Le féminisme de la différence est également associé au "french feminism", en réfèrence à des auteures comme Luce Irigary, Julia Kristeva, très intéressées par la psychanalyse, la philosophie et la littérature.
 
 

Le féminisme lesbien

Mot d'ordre : "Les lesbiennes ne sont pas des femmes."

Le courant lesbien a aujourd'hui très mauvaise presse.  Or, ce ne sont pas toutes les féministes lesbiennes qui adoptent une vision  séparatiste ou qui voient les hommes comme "l'ennemi principal".  La pensée lesbienne est mal connue, même parmi les féministes hétérosexuelles.  D’autre part, la situation sociale des lesbiennes ne va pas de soi.  Si l’homosexualité masculine a réussi à s'imposer comme un sujet d'actualité, le lesbianisme est plus marginal.

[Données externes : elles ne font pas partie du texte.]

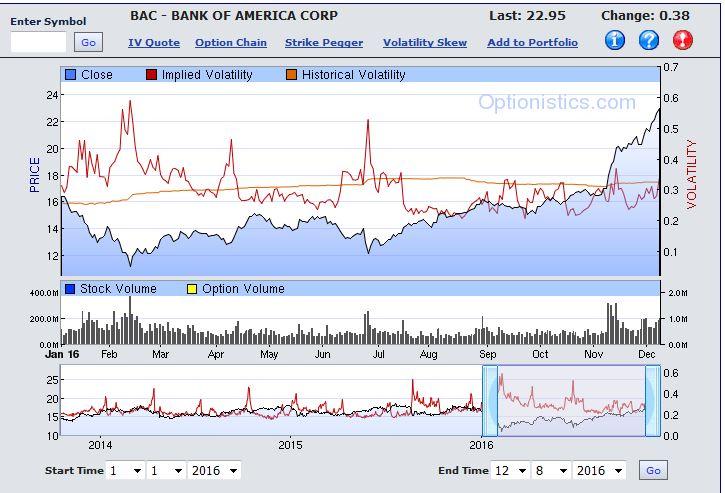725x493 pixels.
Task: Click the red exclamation alert icon
Action: pyautogui.click(x=683, y=40)
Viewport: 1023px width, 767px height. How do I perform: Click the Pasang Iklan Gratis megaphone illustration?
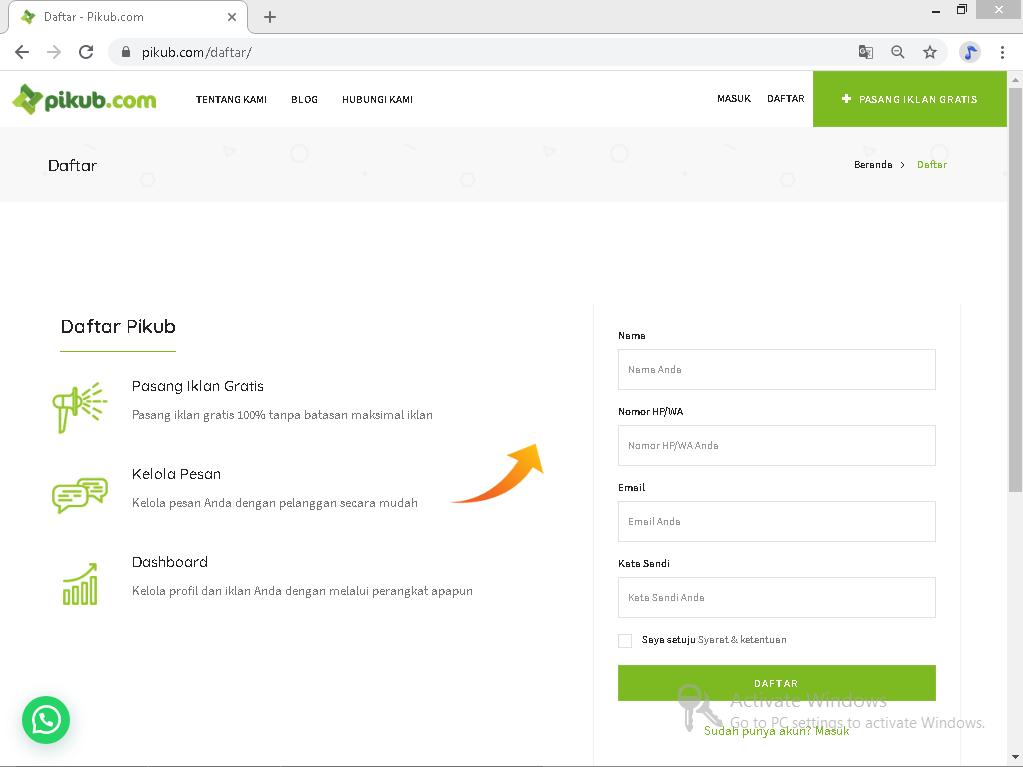pos(79,406)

Les apports du féminisme lesbien en études féministes sont nombreux et ce paragraphe est loin d'en rendre compte.  Le courant lesbien a permis de  démysthifier la complémentarité homme/femme en démontrant comment opérait et se reproduisait la contrainte à  l'hétérosexualité.  Le slogan : " les lesbiennes ne sont pas des femmes", démontre la volonté des féministes lesbiennes  de se dissocier de la socialisation hétérosexuelle, en affirmant leur différence et leur désir de créer un nouveau modèle de relations amoureuses entre femmes en dehors du patriarcat.  Ce projet est, dans l'esprit de nombreuses lesbiennes, un projet politique, car il vise la construction d'un monde différent.
 

 Le féminisme socialiste

Mot d'ordre :"Pas de libération des femmes sans socialisme, pas de socialisme sans libération des femmes."

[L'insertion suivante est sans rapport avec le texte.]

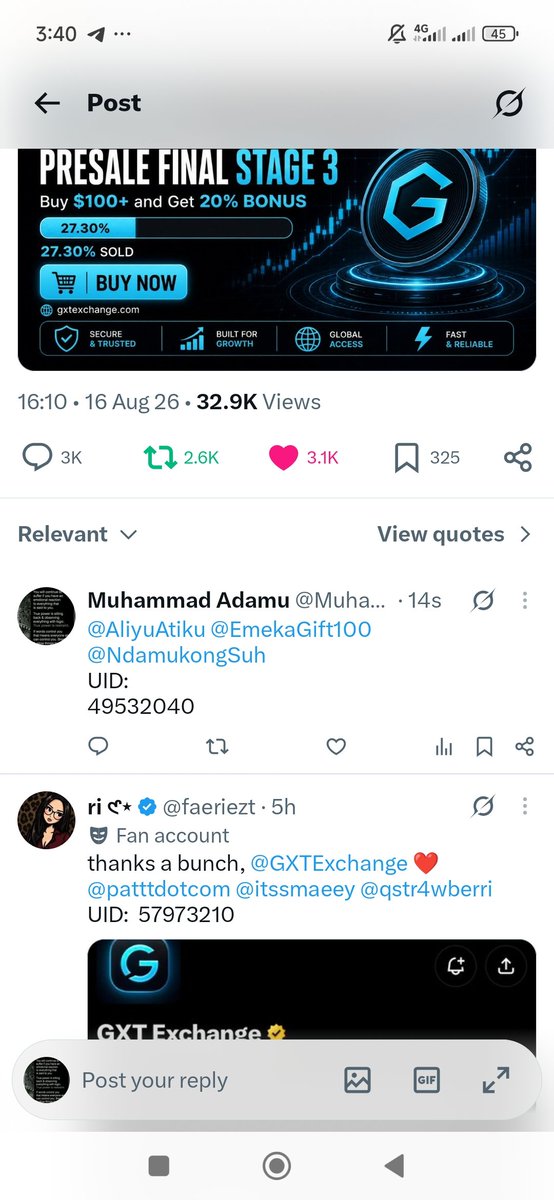Share the main post with the share icon
Viewport: 554px width, 1200px height.
518,457
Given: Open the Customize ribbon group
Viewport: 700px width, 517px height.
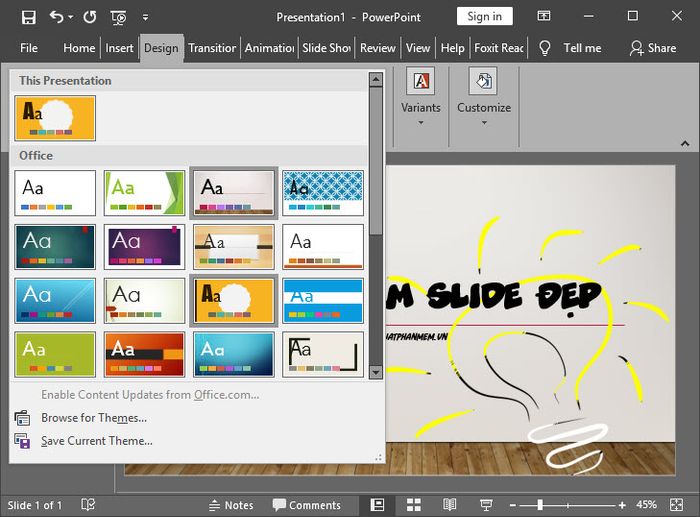Looking at the screenshot, I should [x=484, y=96].
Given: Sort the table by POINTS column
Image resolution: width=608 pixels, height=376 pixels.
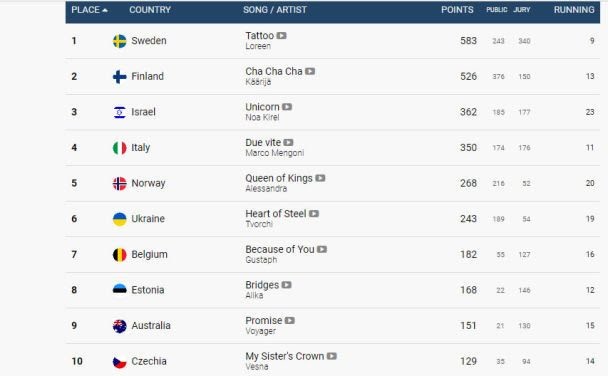Looking at the screenshot, I should [x=457, y=10].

Ce type de féminisme était très populaire dans la décennie 1970, à l'époque de la montée des mouvements de gauche de toutes tendances. Ce féminisme reprend certains traits de l’analyse marxiste en l’appliquant aux femmes. Il renvoie aux  idées suivantes :
Les femmes, par analogie avec les prolétaires, formeraient un groupe social distinct.
Pour ces féministes, le patriarcat est un produit du capitalisme. L’amélioration du statut des femmes passe par des réformes économiques orchestrées par l’État (garderie étatique gratuite, fin du harcèlement sexuel, égalité salariale) et l'abolition de la division sexuelle du travail.  On a reproché à ce courant sa trop grande confiance en l‘État et son analyse orientée sur l'économie. D'autre part, ce courant a permis une meilleure compréhension du concept de travail et de son implication pour les femmes (travail domestique).
 
 

Le féminisme postmoderne/post-féminisme

Mot d'ordre : " Je, n'est pas une femme."

Tendance récente apparue dans les études féministes (Women’s Studies) aux États-Unis et inspirée par certaines théoriciennes française qui ont réinterprété la psychanalyse ( Lacan, Freud). Le féminisme postmoderne emprunte aussi au postmodernisme (courant récent en philo.). Le post-féminisme est un courant critique qui met l’accent sur certaines tares du féminisme en lui reprochant d’être trop normatif et de ne pas tenir compte des différences qui existent entre les femmes et des choix individuels.   Le post-féminisme est à l’exemple des générations de jeunes femmes d’aujourd’hui qui ne s’identifient pas nécessairement au féminisme, mais qui ont intériorisé les valeurs féministes (égalité hommes/femmes, intégrité physique des femmes, liberté de décider, d'agir, d'être). Le postféminisme ne signifie pas que le féminisme est appelé à disparaître, mais seulement que celui-ci s’est transformé. Le post-féminisme invite les femmes et les hommes à réfléchir sur leurs identités sexuelles et à les déconstruire (les repenser pour les transformer).  Cette réflexion peut mener au changement, car elle nous amène à prendre conscience de l’aspect parfois arbitraire des identités de genre et de sexe.